### Task material:
Segment Open
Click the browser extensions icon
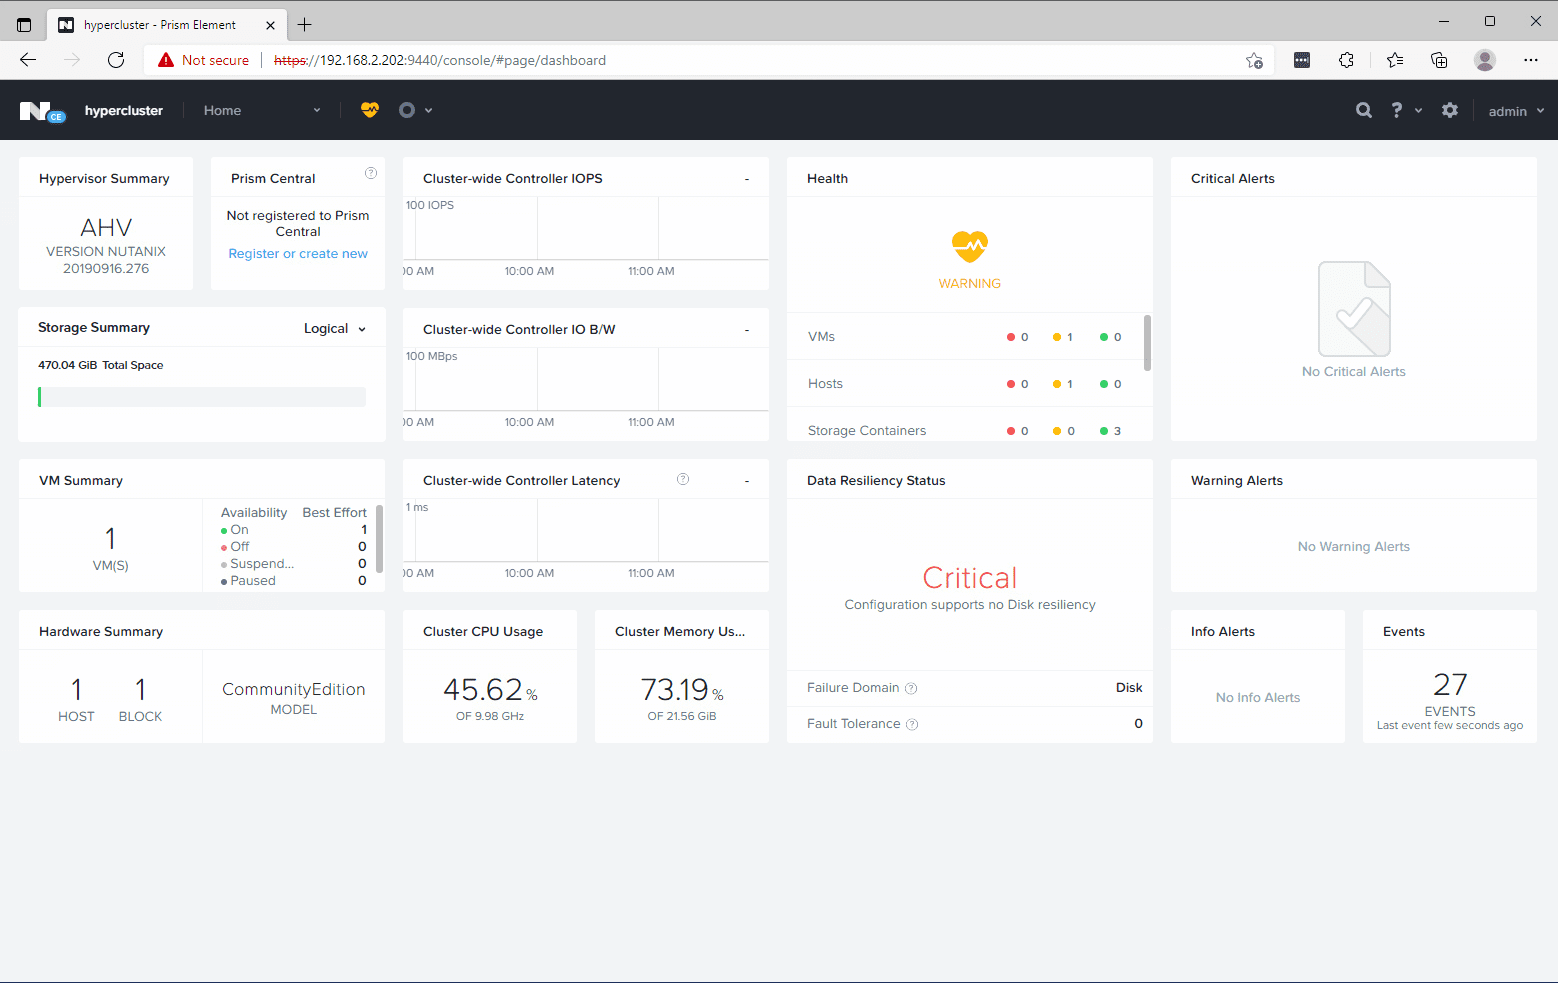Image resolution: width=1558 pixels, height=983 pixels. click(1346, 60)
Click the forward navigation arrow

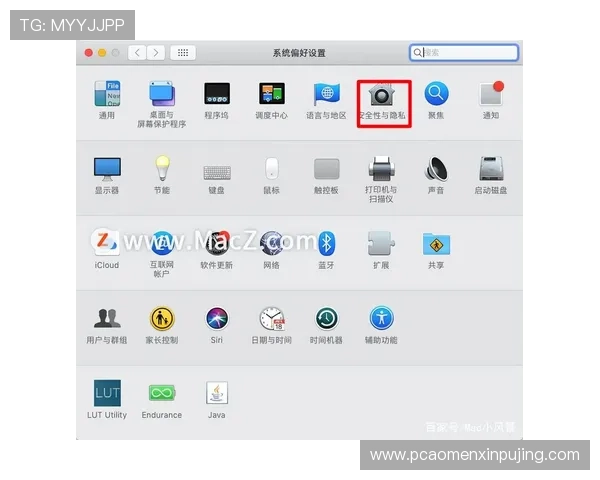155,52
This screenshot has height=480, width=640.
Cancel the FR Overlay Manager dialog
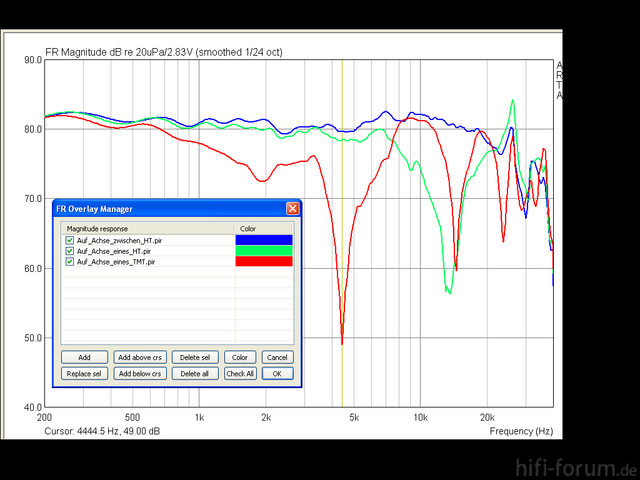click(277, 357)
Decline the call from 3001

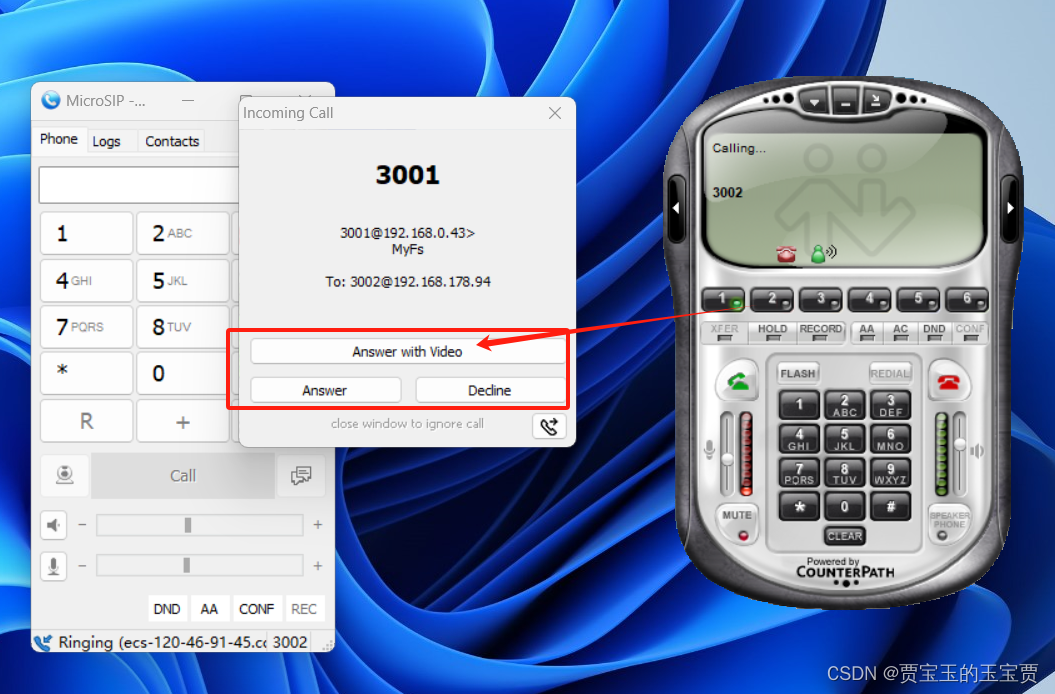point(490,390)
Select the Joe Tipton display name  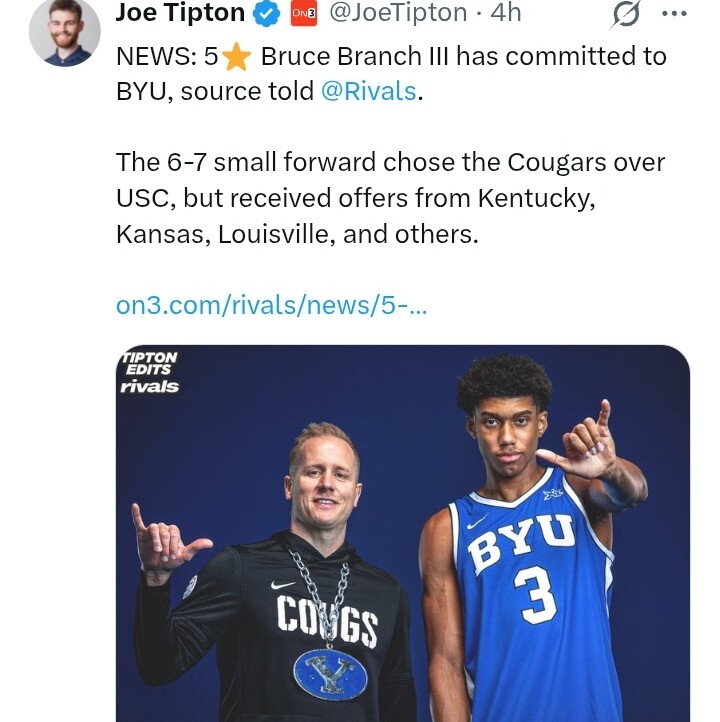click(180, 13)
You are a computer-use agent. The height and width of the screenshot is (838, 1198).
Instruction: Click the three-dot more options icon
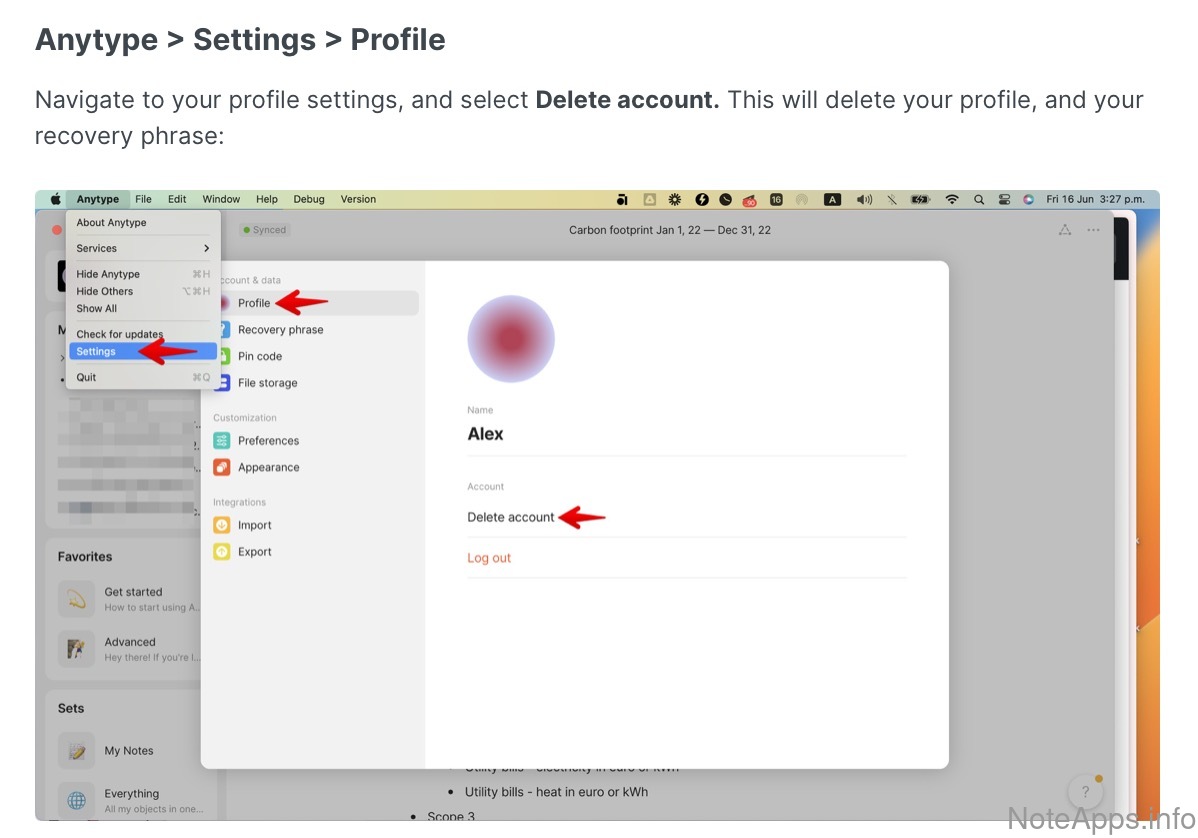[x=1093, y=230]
Segment Closed
Segment Open
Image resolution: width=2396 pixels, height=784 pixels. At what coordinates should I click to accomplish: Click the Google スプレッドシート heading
Segment Closed
### Task item:
Pick each line holding the word "screenshot" out of the listing.

### Written response:
This screenshot has height=480, width=640.
You are a computer-use agent. The height and width of the screenshot is (838, 1198).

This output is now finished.